-- Work to be completed --
Among the lines of data below, reproduce only those from the one with "This screenshot has width=1366, height=768." through the one with "Click the Explorer Back arrow button", exactly as they stand, both ends included.

-- Data section --
※ ※ ※

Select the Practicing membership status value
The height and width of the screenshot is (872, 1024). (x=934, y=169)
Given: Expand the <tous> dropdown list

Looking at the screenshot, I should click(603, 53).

※ ※ ※

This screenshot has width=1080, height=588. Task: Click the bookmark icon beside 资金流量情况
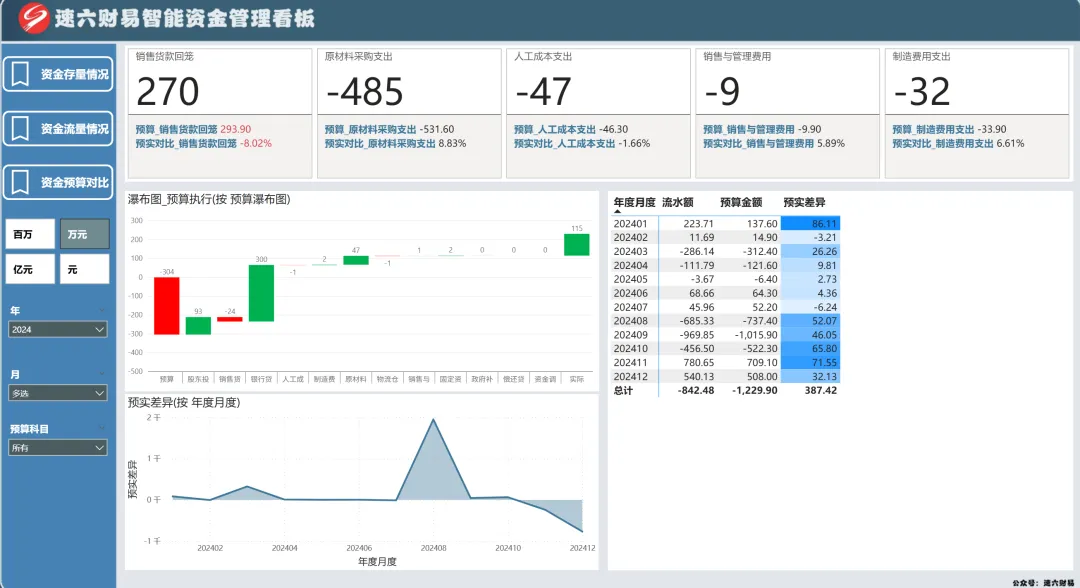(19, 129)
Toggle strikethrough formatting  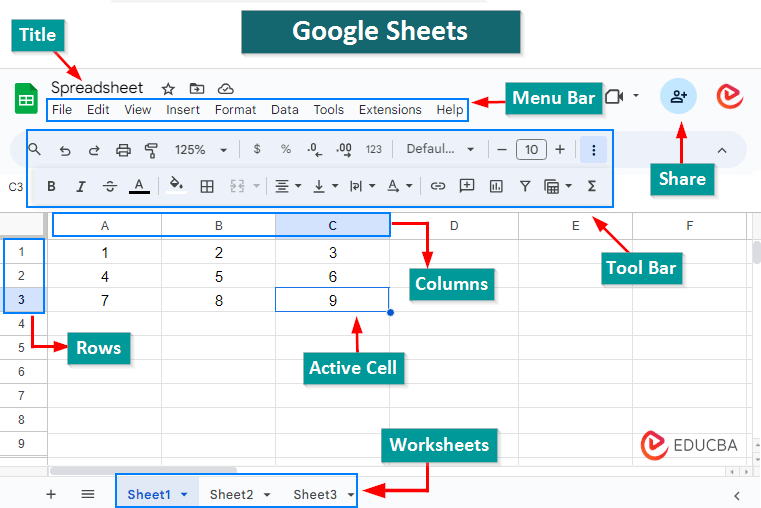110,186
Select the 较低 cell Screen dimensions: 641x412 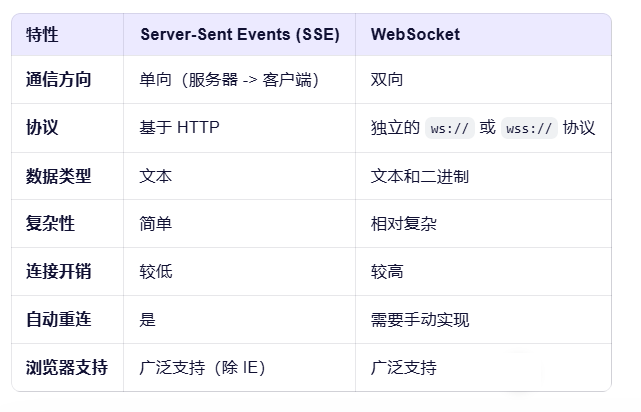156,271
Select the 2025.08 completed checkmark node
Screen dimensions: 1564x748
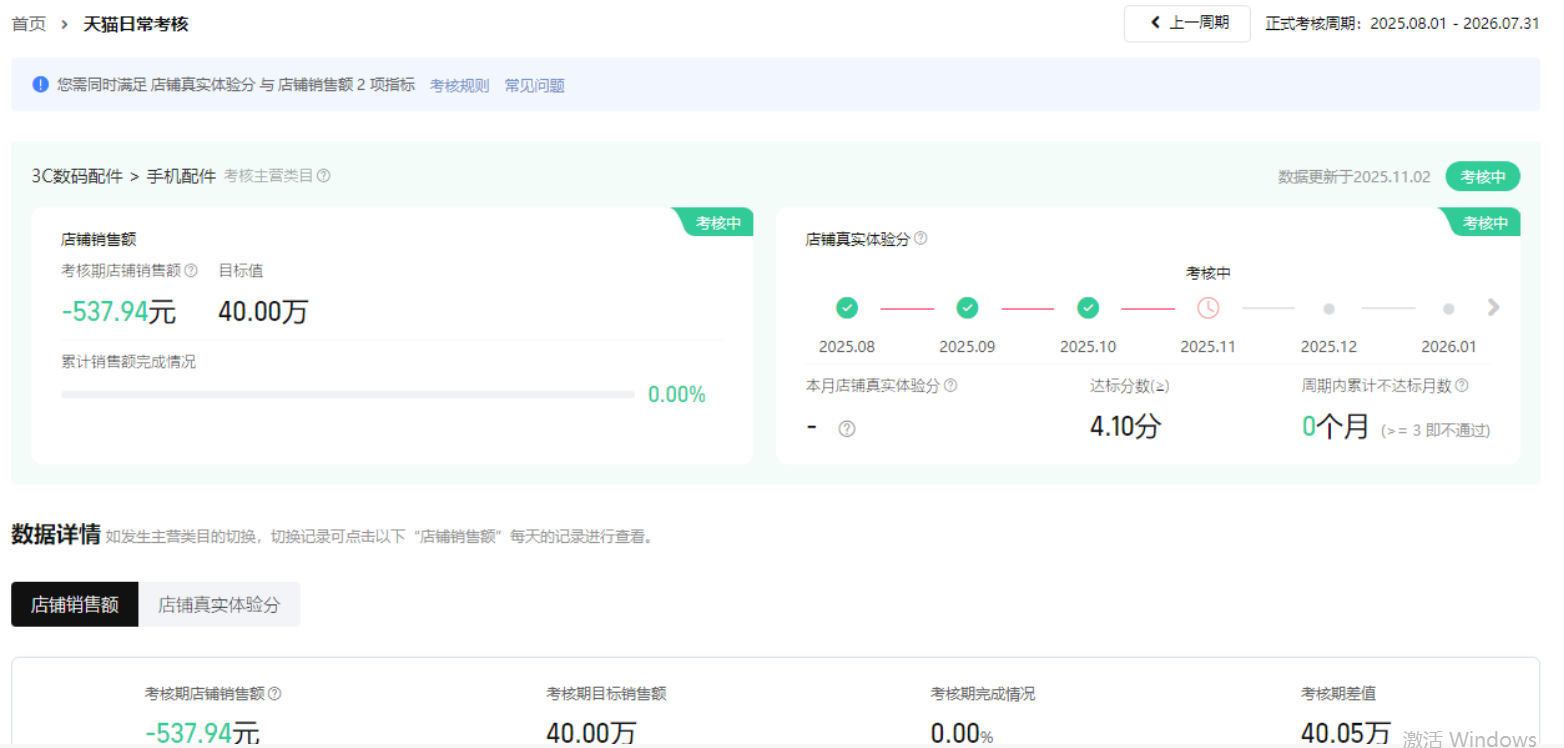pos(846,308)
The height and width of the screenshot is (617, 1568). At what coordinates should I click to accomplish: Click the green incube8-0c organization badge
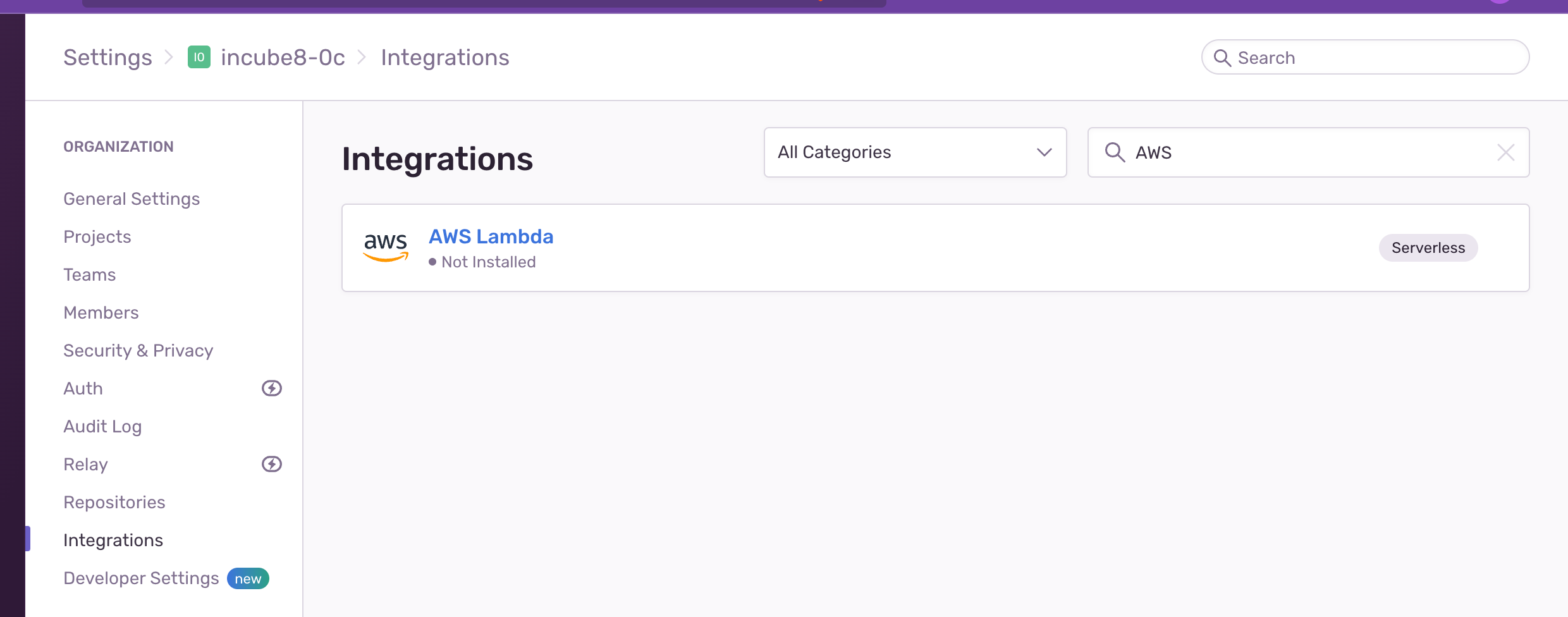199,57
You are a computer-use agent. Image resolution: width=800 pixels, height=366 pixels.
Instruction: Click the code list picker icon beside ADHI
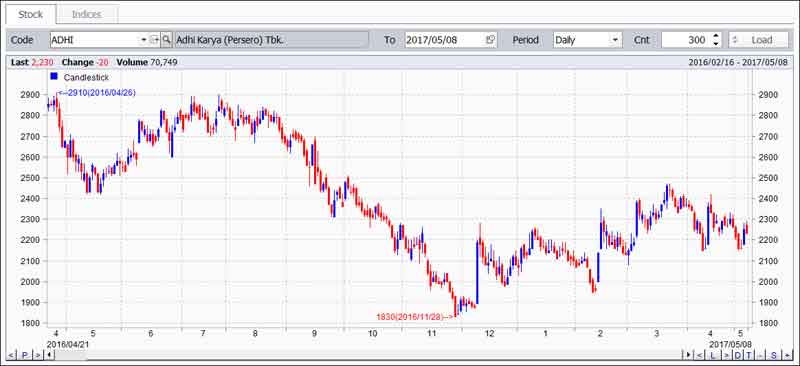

※ ※ ※

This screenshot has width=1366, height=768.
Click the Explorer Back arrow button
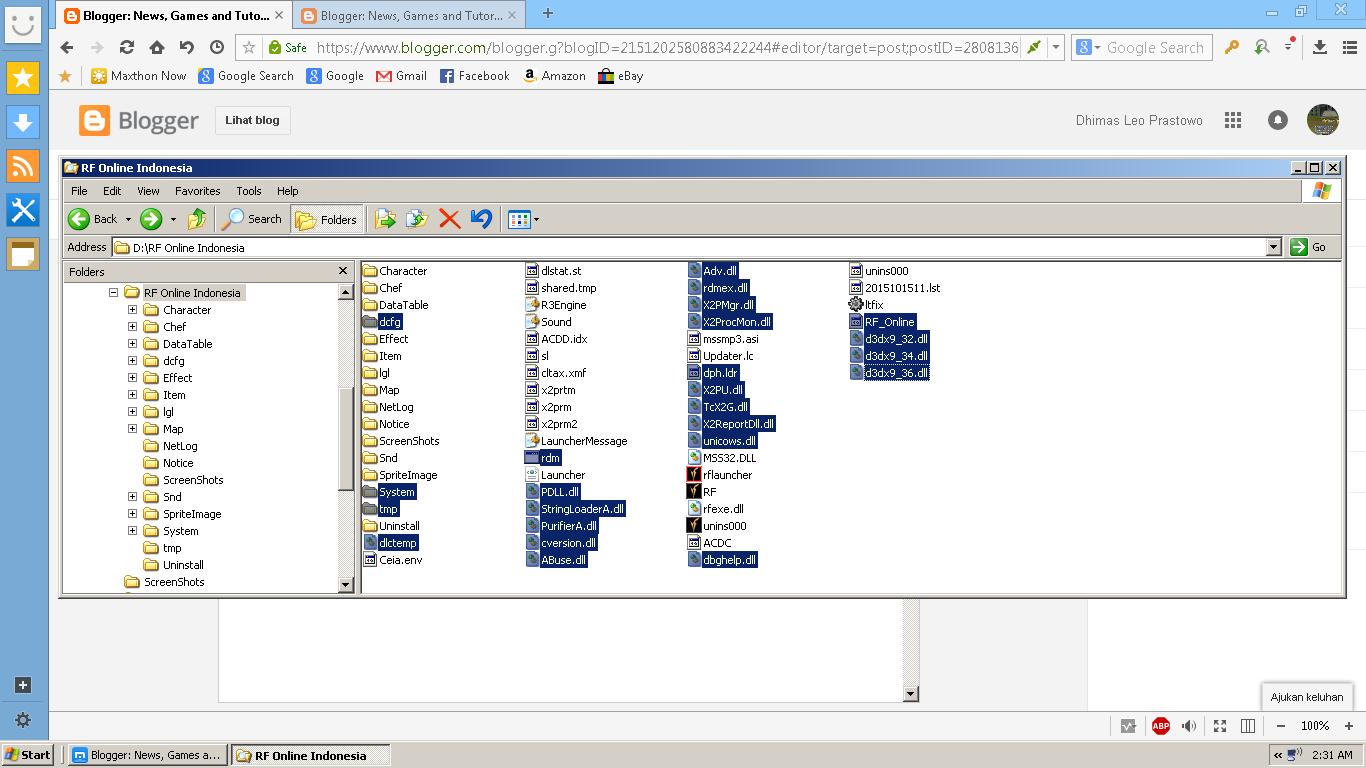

※ ※ ※

-- Problem solution --
This screenshot has width=1366, height=768.
Click the Explorer Back arrow button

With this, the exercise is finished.